US prosecutors have told NatWest Group that it is in breach of an agreement not to prosecute as a result of allegedly illicit transactions carried out by a group of former traders. 

Federal prosecutors in Connecticut told NatWest in an August 30 letter that it had “materially breached” the terms of a 2017 accord that saw the lender pay $44m in penalties because of alleged “spoofing” trades that are now under investigation, according to a previously unreported filing. 

The breach could expose the Edinburgh-based bank’s US trading arm — NatWest Markets Securities — to criminal prosecution and other regulatory action that could have “material collateral consequences,” the September 3  filing notes. The UK bank, formerly known as Royal Bank of Scotland, is majority-owned by the British state after a bailout during the financial crisis.

NatWest said in the filing it intends to engage in discussions with prosecutors about their “determination of the breach of the NPA, including why criminal prosecution of the conduct underlying the NPA should not be pursued.”

Amy Cayzer, a spokesperson for NatWest in London, declined to comment. Spokespeople for the US Attorney’s office in Connecticut and the Department of Justice declined to comment.

NatWest reached a nonprosecution agreement with US authorities in 2017 to end a probe into allegedly fraudulent trading of mortgage-backed securities and collateralised loan obligations. Under the terms of the deal, the US agreed not to prosecute the bank as long as it didn’t commit any further wrongdoing. 

The bank, which reports third-quarter results on Friday, outlined the case of suspected spoofing in its 2019 annual report.

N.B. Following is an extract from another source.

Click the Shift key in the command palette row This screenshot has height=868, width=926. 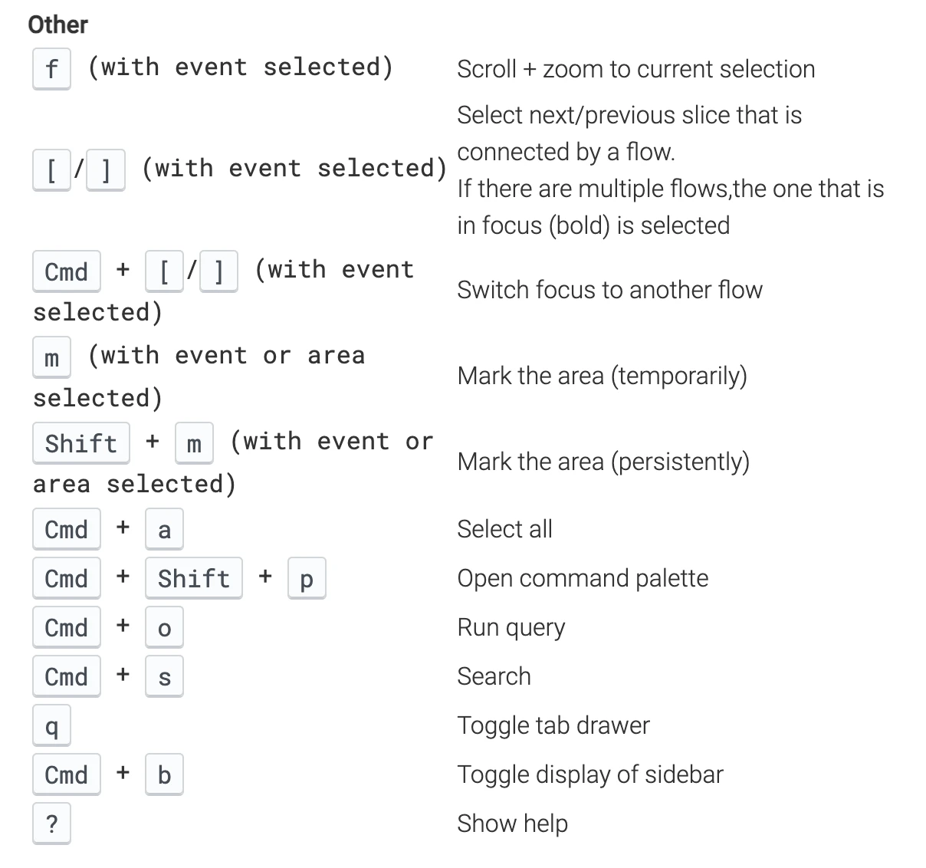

The alleged trading took place in 2018, according to the report, and the spoofing investigation has resulted in repeated extensions of the NPA as the lender and prosecutors discuss any impact on the deal.

The case is a reminder of the legal woes that have trailed NatWest ever since its 2008 rescue by UK taxpayers in what was the biggest single bank bailout of the financial crisis. The firm, which, as RBS, once housed one of the world’s biggest investment banks, has faced billions of dollars in fines from issues including traders manipulating interest rates and currency markets and mis-selling mortgage-backed securities. 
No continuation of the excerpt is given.